Я испугался и сунул бумажку в карман.
Должно быть, времени было еще не так много — не больше девяти. Я мог успеть в Дом пионеров. Но, когда мы очутились на улице, ребята сказали, что проводят меня до дома.
— Не нужно, что вы! — возразил я. — Мне еще в Дом пионеров поспеть надо.
— Ишь, пионер выискался! — насмешливо отозвался Колька и отрезал: — Домой пойдешь. Ясно?
Они проводили меня до самой двери. Даже поднялись со мной по лестнице. А когда я хотел уже позвонить, Поскакалов вдруг отдернул от звонка мою руку и шепотом пригрозил:
— Что было — никому ни слова! Понял? А то живым не будешь! Теперь звони.

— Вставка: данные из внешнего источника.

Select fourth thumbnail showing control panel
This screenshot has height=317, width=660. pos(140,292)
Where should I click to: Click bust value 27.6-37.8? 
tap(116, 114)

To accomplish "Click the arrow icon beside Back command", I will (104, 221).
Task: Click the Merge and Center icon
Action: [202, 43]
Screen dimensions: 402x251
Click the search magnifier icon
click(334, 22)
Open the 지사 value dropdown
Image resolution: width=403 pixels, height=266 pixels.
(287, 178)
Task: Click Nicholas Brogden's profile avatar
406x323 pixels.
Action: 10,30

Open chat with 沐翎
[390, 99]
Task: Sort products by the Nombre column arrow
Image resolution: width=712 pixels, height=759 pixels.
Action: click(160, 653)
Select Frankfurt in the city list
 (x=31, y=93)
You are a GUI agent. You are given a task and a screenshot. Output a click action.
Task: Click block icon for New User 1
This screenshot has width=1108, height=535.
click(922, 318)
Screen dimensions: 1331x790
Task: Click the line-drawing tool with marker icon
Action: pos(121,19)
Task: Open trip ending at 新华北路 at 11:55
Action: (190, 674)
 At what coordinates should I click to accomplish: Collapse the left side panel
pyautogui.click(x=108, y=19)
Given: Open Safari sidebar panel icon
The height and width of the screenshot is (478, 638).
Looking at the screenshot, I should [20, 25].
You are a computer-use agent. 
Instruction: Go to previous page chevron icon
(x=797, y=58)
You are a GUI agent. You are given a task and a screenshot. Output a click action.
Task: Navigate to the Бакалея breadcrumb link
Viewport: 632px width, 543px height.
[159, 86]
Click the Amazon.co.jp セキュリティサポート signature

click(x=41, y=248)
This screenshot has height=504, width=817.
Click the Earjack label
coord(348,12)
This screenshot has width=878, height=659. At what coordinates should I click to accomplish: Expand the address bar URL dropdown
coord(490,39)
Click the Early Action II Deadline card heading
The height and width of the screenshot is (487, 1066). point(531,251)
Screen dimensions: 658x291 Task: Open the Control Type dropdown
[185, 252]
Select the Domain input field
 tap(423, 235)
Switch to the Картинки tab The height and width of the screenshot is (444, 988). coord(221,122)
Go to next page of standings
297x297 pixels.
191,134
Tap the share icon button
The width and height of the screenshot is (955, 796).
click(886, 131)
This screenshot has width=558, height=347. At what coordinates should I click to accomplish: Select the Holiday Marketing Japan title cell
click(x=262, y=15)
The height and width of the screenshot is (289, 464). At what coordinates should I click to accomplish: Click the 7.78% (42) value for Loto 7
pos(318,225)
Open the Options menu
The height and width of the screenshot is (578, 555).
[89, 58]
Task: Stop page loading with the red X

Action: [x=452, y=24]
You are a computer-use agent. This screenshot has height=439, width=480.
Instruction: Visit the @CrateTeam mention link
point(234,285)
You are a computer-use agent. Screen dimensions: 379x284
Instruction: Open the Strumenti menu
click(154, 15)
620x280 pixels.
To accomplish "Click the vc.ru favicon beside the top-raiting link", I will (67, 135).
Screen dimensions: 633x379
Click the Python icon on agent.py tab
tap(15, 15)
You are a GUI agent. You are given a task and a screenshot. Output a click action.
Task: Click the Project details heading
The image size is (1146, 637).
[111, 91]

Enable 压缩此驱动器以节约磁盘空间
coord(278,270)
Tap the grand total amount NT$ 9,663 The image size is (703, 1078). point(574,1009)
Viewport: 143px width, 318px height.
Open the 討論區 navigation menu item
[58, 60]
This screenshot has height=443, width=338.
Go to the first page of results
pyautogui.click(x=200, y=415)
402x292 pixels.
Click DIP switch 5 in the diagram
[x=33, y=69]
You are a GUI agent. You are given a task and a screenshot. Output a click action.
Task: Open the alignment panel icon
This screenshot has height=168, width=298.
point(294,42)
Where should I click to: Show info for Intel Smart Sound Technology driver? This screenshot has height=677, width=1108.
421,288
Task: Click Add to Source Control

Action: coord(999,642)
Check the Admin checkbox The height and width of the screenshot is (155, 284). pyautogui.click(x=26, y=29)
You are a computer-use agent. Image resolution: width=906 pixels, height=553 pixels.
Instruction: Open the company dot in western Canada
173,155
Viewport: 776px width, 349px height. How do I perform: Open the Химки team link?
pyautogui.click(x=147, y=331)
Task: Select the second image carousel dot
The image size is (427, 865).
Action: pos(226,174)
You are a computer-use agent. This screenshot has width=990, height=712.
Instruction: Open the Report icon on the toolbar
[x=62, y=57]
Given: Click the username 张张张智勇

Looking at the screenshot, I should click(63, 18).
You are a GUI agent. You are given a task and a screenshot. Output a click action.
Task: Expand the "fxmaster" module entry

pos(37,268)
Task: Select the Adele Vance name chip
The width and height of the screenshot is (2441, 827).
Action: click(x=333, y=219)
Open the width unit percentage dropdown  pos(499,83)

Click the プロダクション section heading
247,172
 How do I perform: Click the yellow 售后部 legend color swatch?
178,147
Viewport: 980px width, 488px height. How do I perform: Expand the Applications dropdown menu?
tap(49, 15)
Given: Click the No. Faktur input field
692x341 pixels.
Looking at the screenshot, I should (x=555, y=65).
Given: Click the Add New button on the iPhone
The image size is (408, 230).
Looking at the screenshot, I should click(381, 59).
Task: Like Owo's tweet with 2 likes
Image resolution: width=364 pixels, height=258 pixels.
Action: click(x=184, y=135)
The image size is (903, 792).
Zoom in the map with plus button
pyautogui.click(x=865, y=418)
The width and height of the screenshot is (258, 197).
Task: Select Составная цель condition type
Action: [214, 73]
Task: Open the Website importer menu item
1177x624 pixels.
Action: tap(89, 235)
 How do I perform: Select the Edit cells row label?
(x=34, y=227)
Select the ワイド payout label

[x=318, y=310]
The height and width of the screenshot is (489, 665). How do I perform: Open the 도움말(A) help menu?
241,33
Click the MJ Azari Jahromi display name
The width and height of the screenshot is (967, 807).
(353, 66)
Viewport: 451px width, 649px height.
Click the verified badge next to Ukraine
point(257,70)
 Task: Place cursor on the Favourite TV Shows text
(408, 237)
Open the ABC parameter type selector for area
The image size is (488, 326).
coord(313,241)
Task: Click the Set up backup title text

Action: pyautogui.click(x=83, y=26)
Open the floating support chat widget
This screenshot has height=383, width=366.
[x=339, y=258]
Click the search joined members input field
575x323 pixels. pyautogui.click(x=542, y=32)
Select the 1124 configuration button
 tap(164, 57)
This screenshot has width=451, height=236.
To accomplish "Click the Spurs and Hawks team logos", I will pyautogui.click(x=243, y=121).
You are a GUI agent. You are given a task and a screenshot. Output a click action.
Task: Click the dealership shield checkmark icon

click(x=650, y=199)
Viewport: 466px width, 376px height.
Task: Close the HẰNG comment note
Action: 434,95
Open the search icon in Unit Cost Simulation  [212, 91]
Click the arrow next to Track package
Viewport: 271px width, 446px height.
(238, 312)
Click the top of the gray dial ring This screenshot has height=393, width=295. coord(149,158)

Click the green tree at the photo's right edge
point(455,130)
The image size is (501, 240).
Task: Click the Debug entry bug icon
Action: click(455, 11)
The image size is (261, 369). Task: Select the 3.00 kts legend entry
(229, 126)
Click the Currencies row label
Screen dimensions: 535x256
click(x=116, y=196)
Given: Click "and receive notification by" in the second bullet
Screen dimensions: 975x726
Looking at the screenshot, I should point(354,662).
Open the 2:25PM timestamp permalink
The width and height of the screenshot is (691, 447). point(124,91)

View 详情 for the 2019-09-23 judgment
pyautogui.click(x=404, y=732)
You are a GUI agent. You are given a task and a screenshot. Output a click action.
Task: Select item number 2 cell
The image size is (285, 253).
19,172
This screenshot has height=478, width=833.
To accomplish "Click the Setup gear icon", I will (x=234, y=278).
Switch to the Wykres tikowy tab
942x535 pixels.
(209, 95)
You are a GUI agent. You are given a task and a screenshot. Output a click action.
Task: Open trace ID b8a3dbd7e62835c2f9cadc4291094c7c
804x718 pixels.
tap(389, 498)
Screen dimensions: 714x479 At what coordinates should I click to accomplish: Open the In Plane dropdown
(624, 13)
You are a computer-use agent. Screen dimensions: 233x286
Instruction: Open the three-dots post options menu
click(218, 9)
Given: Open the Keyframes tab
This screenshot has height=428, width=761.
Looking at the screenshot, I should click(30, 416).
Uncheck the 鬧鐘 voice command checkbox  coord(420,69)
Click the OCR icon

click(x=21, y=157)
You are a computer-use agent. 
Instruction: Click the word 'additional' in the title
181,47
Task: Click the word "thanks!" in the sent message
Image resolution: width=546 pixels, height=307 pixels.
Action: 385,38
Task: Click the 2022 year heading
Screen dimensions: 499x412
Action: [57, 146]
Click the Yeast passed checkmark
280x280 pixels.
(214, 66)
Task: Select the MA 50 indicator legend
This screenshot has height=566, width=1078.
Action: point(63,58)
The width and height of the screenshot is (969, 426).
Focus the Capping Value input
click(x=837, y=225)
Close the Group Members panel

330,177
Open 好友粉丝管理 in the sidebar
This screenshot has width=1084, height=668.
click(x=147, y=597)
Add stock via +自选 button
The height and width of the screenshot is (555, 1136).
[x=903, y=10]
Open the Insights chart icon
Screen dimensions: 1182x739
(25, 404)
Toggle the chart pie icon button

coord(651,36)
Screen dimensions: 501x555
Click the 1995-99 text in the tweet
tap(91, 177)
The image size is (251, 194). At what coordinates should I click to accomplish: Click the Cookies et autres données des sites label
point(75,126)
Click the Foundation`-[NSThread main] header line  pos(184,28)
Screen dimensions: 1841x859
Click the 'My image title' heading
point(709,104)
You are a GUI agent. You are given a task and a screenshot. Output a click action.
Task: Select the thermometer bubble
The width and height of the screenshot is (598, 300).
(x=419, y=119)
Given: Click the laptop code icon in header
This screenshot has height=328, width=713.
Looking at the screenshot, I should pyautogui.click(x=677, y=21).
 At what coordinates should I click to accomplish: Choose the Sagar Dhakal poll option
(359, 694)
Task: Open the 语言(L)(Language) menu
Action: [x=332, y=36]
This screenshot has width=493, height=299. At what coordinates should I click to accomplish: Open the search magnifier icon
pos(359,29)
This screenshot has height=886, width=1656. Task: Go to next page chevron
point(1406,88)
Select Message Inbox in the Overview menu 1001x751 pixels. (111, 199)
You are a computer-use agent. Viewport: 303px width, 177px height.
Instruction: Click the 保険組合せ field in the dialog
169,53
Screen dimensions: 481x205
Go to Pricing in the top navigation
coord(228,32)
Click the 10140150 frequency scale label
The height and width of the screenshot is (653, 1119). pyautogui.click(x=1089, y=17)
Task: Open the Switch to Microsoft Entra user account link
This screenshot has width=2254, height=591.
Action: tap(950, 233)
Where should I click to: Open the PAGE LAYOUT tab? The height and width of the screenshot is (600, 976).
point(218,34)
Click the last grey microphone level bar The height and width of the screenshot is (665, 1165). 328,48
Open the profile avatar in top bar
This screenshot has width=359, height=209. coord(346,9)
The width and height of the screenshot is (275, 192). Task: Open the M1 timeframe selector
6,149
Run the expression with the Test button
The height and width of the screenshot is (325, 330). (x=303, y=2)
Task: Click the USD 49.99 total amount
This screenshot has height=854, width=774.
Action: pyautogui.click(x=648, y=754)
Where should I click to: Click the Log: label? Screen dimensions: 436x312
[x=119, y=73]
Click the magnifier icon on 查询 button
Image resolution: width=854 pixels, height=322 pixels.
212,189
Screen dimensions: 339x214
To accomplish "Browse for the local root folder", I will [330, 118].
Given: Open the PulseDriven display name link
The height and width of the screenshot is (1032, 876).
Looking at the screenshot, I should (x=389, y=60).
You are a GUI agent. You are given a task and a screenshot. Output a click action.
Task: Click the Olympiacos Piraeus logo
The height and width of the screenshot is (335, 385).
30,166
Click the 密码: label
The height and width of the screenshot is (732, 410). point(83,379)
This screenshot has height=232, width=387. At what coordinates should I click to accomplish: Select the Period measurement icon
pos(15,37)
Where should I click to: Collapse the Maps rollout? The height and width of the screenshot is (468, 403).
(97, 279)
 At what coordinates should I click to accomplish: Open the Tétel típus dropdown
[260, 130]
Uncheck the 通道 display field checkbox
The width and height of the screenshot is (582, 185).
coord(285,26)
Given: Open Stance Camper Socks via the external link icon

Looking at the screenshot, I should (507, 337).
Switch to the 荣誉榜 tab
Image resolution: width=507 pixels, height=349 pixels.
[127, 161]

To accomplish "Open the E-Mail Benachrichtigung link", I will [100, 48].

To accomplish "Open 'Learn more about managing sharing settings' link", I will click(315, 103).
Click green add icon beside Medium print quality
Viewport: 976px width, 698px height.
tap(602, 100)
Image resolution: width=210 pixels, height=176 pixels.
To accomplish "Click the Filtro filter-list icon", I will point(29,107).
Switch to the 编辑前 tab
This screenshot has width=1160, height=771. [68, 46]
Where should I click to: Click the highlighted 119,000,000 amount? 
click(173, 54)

А мы тут, на лестнице, подождем.
Они прытко взбежали на несколько ступенек, а я нажал кнопку, и сердце у меня дрогнуло от неясной тревоги.
— Ну, рассказывай, как Иван Николаевич тебя встретил! — потребовал отец. — Удивился небось, а?
— Я, папка, в Доме пионеров не был…
— Как так не был?
Я понял, что невольно сболтнул лишнее, и стал выкручиваться. Пришлось сочинить историю, будто бы я на улице встретил Лешку Веревкина, и мы пошли к нему проявлять пленку. Не знаю отчего, но рассказ мой получился правдоподобным. Во всяком случае отец ничего не заподозрил.